It is clear to anybody who has followed the developments in the international shale industry in recent years that China is very serious about developing its shale reserves. And while that may be very good news for the planet – China’s reliance on coal for power generation makes it the biggest sinner when it comes to climate change goals – it’s not such good news for the energy industry, already suffering from a glut of cheap natural gas.
As reported by OilPrice, the spot prices for liquefied natural gas (LNG) have plunged in recent years, falling by more than 75 percent from the 2014 highs. Too much supply has run headlong into a market that has seen demand slow significantly.
Yet with the world’s largest technically recoverable shale gas reserves (estimated by EIA at 1,115 trillion cubic feet) China’s dash for gas could bring disastrous results to the already struggling LNG markets.
China might have missed last year’s government-imposed production target of 6.5 bcm, but hardly a month goes by without an announcement of a new shale discovery in the energy-starved country. Only three weeks ago China Geological Survey (CGS) announced the discovery of a yet another huge shale gas field in its Guizhou Province, which is believed to hold as much as 13.54 trillion cubic meters of shale resources.
Also, despite many hurdles, the industry has managed to achieve significant progress in the last few years, with the country’s shale gas output reaching 4.47 bcm in 2015 according to the Ministry of Land and Resources.
China’s commitment to shale has recently been reiterated when the country’s state-owned giant, China Petroleum & Chemical Corporation – better known as Sinopec – pledged to double annual gas output to 40 billion cubic meters by 2020.

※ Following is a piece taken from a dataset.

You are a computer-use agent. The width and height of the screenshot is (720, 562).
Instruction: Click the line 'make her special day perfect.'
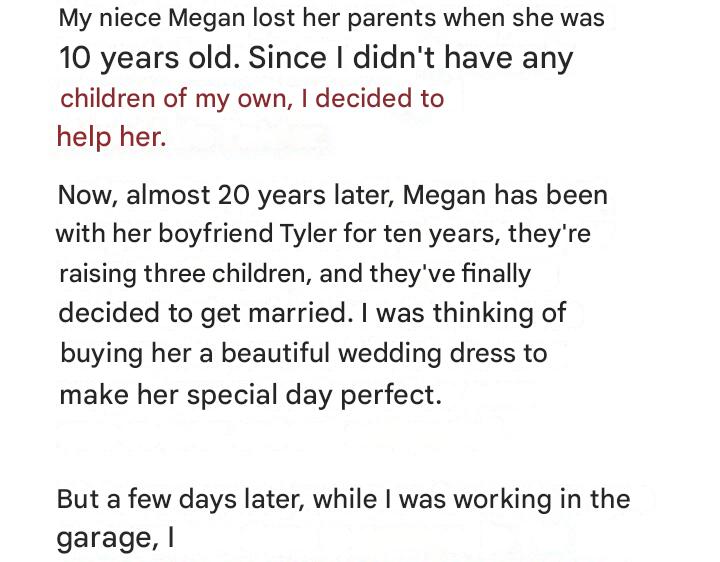point(251,395)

Clearly there are challenges; the geology proved to be difficult and there is an added problem of water shortages and the lack of infrastructure to support production. Also, Chinese explorers lack expertise to develop the often tricky resources. However, there certainly is no shortage of good will and the Chinese are open to foreign investment.
In April this year energy giant BP has entered into its first production sharing contract (PSC) with China National Petroleum Corporation (CNPC) for shale gas exploration, development and production in the Neijiang-Dazu block in the Sichuan Basin. The BP/CNPC contract is for exploration of shale in an area of approx. 1,500 sq km. CNPC will be the operator for this project. Other elements of the framework include possible future fuel retailing ventures in China, exploration of oil, global LNG and carbon emissions trading opportunities, as well as sharing of knowledge around low carbon energy and management practices.
Meanwhile, China’s thrid-biggest refiner Sinopec, which owns China’s highest-producing shale field – the Fulling field in south-west China’s Chongqing municipality – has managed to produce 2.7 bcm of gas from the area during the first six months of 2016. This is twice the level recorded during the same period in 2015.
“Chongqing has become the main place for commercial shale gas development, and Fuling has become the largest shale gas field in the world outside North America,” Sinopec said.
According to Weng Jieming, vice mayor of Chongqing, “Our country has entered a new journey of energy revolution, meaning that our country’s natural gas supply structure will change from now on.” He added that the shale revolution has “great significance” on alleviating China’s constraints in natural gas supply, reducing external dependence, upgrading people’s livelihoods and reducing air pollution.
Chinese shale success might spell doom for some of the high-cost investments that are already in motion, such as ExxonMobil’s recent $2.5 billion offering for InterOil, a company that has gas assets in Papua New Guinea and will allow the oil major to expand LNG exports from that country. Similarly, Royal Dutch Shell’s $54 billion purchase of BG Group might fall short of its expected return if LNG markets remain depressed for a long time. Since a lot of the LNG cargo is currently set to sail to Asia, China’s gas independence would considerably shrink this market.